Her girl-friends were scandalised when they heard of these musical evenings—two or three times a month—until she convinced them that it was a service to France, and a life insurance for herself and them. There were times when she had scruples. She was tricking both those men who sat in her room for an hour or two now and then, so polite, so stiffly courteous, so moved with sentiment when she sang old Irish songs and Franz von Kreuzenach sang his German songs. She was a spy, in plain and terrible language, and they were utterly duped. On more than one night while they were there an escaped prisoner was in the cellar below, with a German uniform and cypher message, and all directions for escape across the lines. Though they seldom talked about the war, yet now and again by casual remarks they revealed the intentions of the German army and itsmoral, or lack ofmoral. With the old Kommandant she did not feel so conscience-stricken. To her he was gentle and charming, but to others a bully, and there was in his character the ruthlessness of the Prussian officer on all matters of “duty,” and he hated England ferociously.

With Franz von Kreuzenach it was different.
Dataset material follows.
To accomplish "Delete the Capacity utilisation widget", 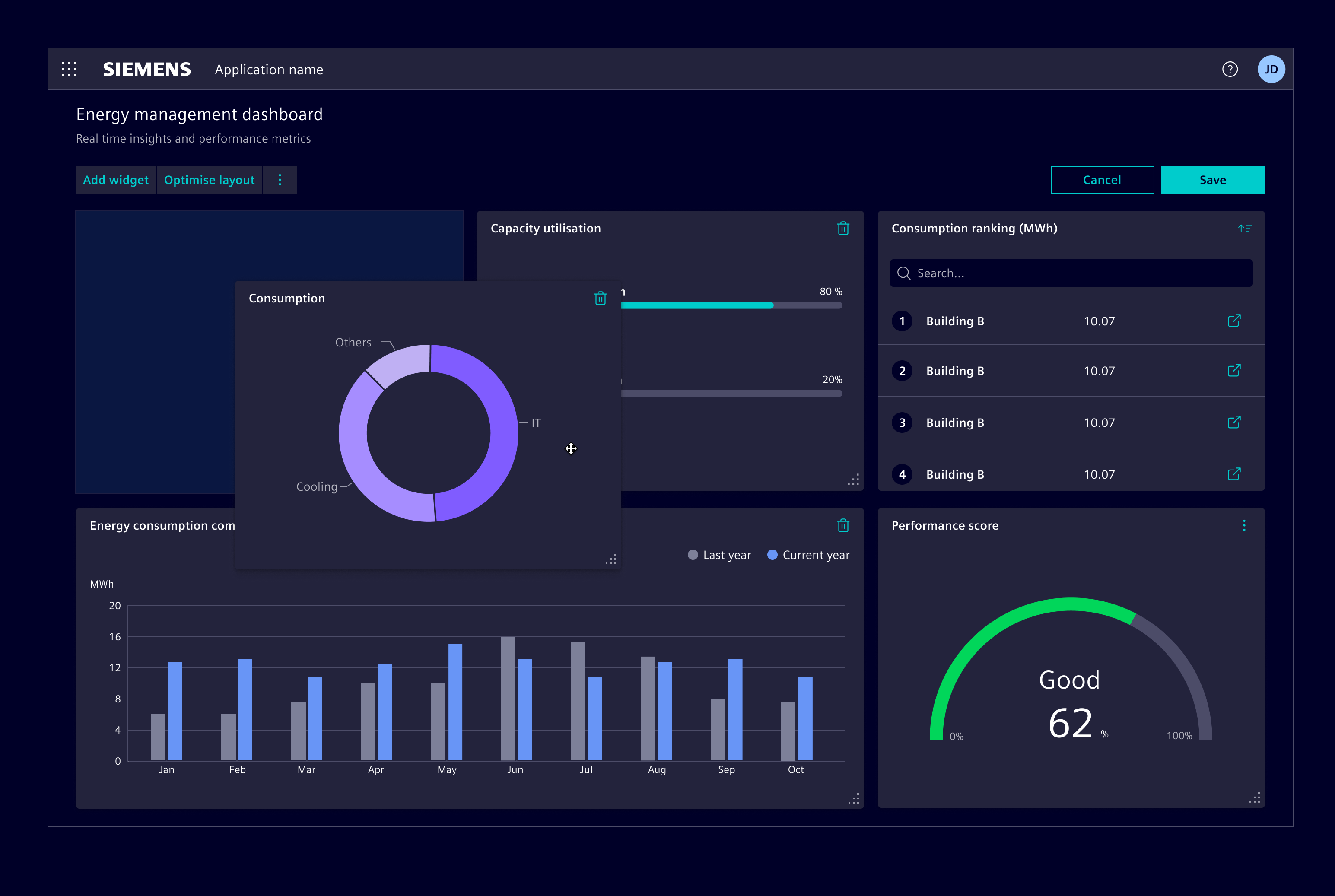I will (843, 228).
He was a humanitarian, and sensitive to all cruelty in life. He hated, not the English, but the war with real anguish, as she could see by many words he let fall from time to time.
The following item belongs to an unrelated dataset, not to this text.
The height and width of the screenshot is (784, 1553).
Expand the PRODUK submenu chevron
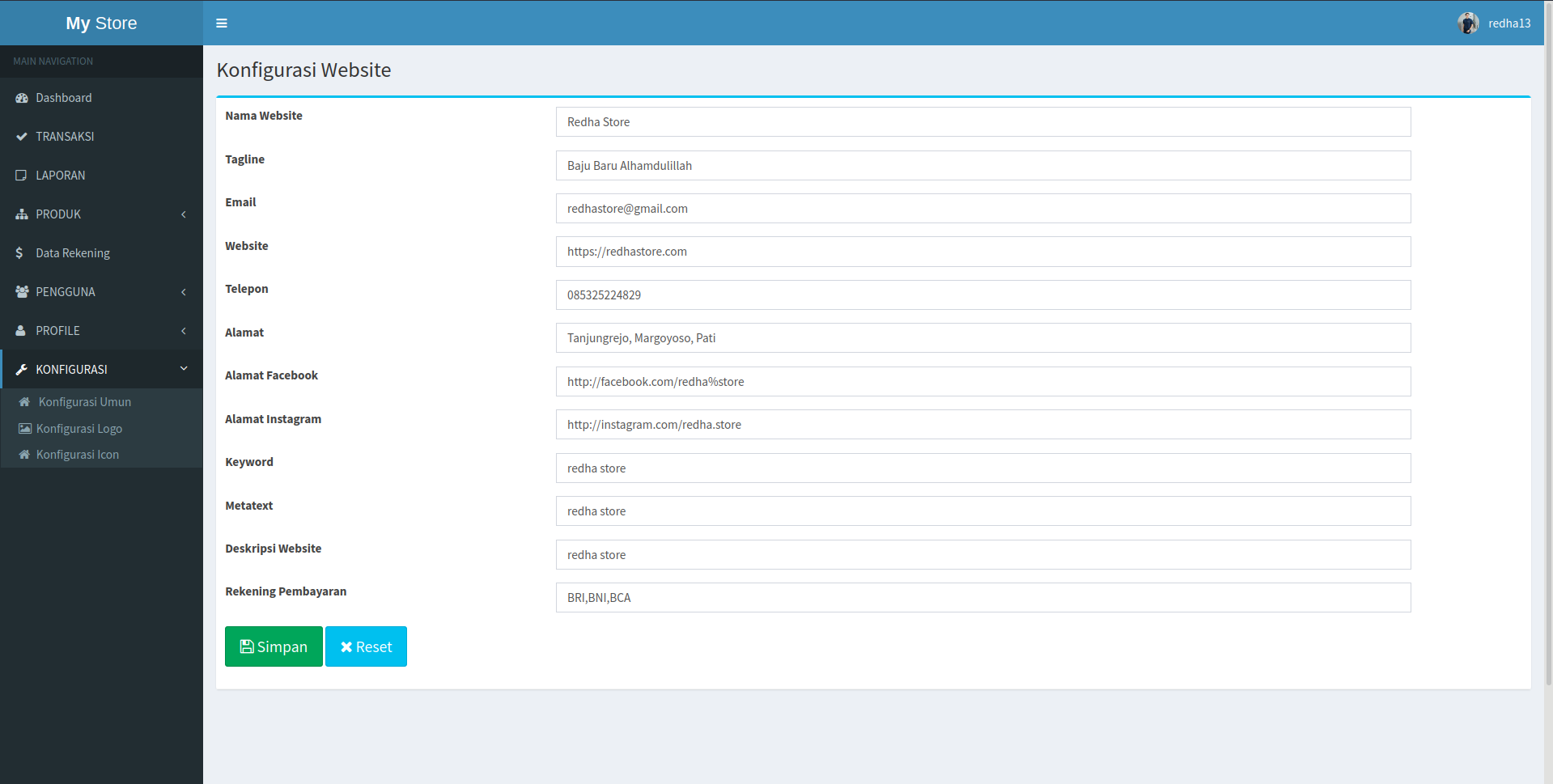[x=183, y=214]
He was, she said, a poet, and could see across the frontiers of hatred to all suffering humanity, and so revolted against the endless, futile massacre and the spiritual degradation of civilised peoples. It was only in a veiled way he could say these things in the presence of his superior officer, but she understood. She understood another thing as time went on—nearly eighteen months all told. She saw quite clearly, as all women must see in such a case, that this young German was in love with her.
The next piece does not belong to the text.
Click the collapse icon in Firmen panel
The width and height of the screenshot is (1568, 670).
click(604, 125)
“He did not speak any word in that way,” said Eileen when she told us this, frankly, in her straight manner of speech, “but in his eyes, in the touch of his hand, in the tones of his voice, I knew that he loved me, and I was very sorry.”

“It was a bit awkward,” said Brand, speaking with a strained attempt at being casual. I could see that he was very much moved by that part of the story, and that there was a conflict in his mind.

“It made me uneasy and embarrassed,” said Eileen. “I don’t like to be the cause of any man’s suffering, and he was certainly suffering because of me. It was a tragic thing for both of us when I was found out at last.”

“What happened?” asked Brand.

The thing that happened was simple—and horrible. When Eileen and her companions were denounced by the sentry at the Citadel the case was reported to the Kommandant of the Intelligence Office, who was in charge of all anti-espionage business in Lille. He was enormously disturbed by the suspicion directed against Eileen. It seemed to him incredible, at first, that he could have been duped by her. After that, his anger was so violent that he became incapable of any personal action. He ordered Franz von Kreuzenach to arrest Eileen and search her rooms. “If she resist, shoot her at once,” he thundered out.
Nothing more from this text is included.